→ PASSAGE GIVEN:
Velvet Monkeys—March 1986: The legendary show that was broadcast live. Maryland suburbanites still talk about it. The idea was that Scott & Gary would do the show in our underwear, the joke being that we lost our luggage on the trip down. The Velvet Monkeys featured Don Fleming (darling indie producer of Hole, Alice Cooper, etc.), and did sort of a Led Zep send-up in full rock-star regalia. Mr. Fleming played the part of the surly star to the hilt. During the interview Scott pinged him on the head with a toy squeaky hammer, thinking this would bring him to his senses. Fleming leapt on top of Scott and started wrestling with him! Everyone thought it was a joke! Gary, carrying a spear, came running in. He also thought it was a gag until he got to the stage and saw the fists flying. The whole band got involved and serious mayhem broke loose. Viewers called the station saying what the hell is going on...you got guys in their underwear wrestling guys in wigs! 
The Beatnik Flies—February 1987: Members of the tangerine marshmallow underground ring true like a Carnaby Street dream. In this episode Gary and I face off in the battle of the Jerry Colonna ("who?”) impersonators. Scott opened the show with an impassioned plea for First Amendment tolerance. See, we had been distributing our show to public access systems in NYC, Boston, Austin, Minnesota and San Francisco. We thought Seattle would be a great addition. However, Seattle did not feel likewise. It seems a Ms. H at Seattle Public Access deemed us unsuitable due to “numerous references to sex and drinking of alcohol on camera by High School students”. We thought it hilarious that this open-minded tastemaker took the show so seriously. Well, we never had high school students on the show. See, as a way of paying homage to teen dance shows of the past Scott would ask the bands what High School they went to, usually getting very funny answers. We had also sprinkled sparkle confetti on the floor to create a neat effect.  Jeff said not to do that again; the stuff was showing up for months in adjacent offices, conference rooms, etc.  It got management wondering what went on during weekends. 
Das Yahoos—February 1987: Crawling from the swamp that had birthed Philadelphia’s fabled Sick Kids, the Yahoos put the rockin’ in rockin’ bones. They had just worked on an EP with Lux and Ivy of the Cramps producing and were itching to spread their batwings and let it rip.  Gary and I also drove to the hoop to play some one on one and give a strong argument for 1970’s style tight fitting basketball shorts.

Word and item position details
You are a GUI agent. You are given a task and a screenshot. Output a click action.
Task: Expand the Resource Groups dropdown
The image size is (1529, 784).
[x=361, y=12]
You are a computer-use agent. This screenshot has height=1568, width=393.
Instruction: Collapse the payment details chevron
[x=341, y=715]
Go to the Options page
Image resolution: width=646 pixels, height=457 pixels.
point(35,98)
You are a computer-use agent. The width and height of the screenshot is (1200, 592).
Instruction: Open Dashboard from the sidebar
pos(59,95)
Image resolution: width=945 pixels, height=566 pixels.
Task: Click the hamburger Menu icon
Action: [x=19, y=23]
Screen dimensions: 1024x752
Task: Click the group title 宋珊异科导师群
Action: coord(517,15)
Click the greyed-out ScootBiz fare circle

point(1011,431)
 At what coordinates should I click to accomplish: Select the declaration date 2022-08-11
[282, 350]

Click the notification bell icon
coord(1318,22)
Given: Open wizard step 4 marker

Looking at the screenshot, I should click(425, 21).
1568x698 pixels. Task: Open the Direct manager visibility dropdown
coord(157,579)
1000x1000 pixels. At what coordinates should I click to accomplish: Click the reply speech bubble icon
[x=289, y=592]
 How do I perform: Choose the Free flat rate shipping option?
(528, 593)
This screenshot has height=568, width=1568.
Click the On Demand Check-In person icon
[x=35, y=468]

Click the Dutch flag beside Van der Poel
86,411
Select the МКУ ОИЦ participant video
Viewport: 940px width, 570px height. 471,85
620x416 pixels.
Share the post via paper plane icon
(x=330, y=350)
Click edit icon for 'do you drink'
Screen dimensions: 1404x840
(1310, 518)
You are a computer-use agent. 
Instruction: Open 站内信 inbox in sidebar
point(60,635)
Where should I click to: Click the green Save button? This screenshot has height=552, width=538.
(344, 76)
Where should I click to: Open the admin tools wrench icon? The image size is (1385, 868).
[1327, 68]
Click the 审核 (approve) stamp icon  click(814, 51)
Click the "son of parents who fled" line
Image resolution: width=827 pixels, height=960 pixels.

→ WHAT YOU WILL DO:
Please return, word for word, the part of the episode notes above starting with "Das Yahoos—February 1987: Crawling" and going on through "fitting basketball shorts.".

→ SOLUTION:
Das Yahoos—February 1987: Crawling from the swamp that had birthed Philadelphia’s fabled Sick Kids, the Yahoos put the rockin’ in rockin’ bones. They had just worked on an EP with Lux and Ivy of the Cramps producing and were itching to spread their batwings and let it rip.  Gary and I also drove to the hoop to play some one on one and give a strong argument for 1970’s style tight fitting basketball shorts.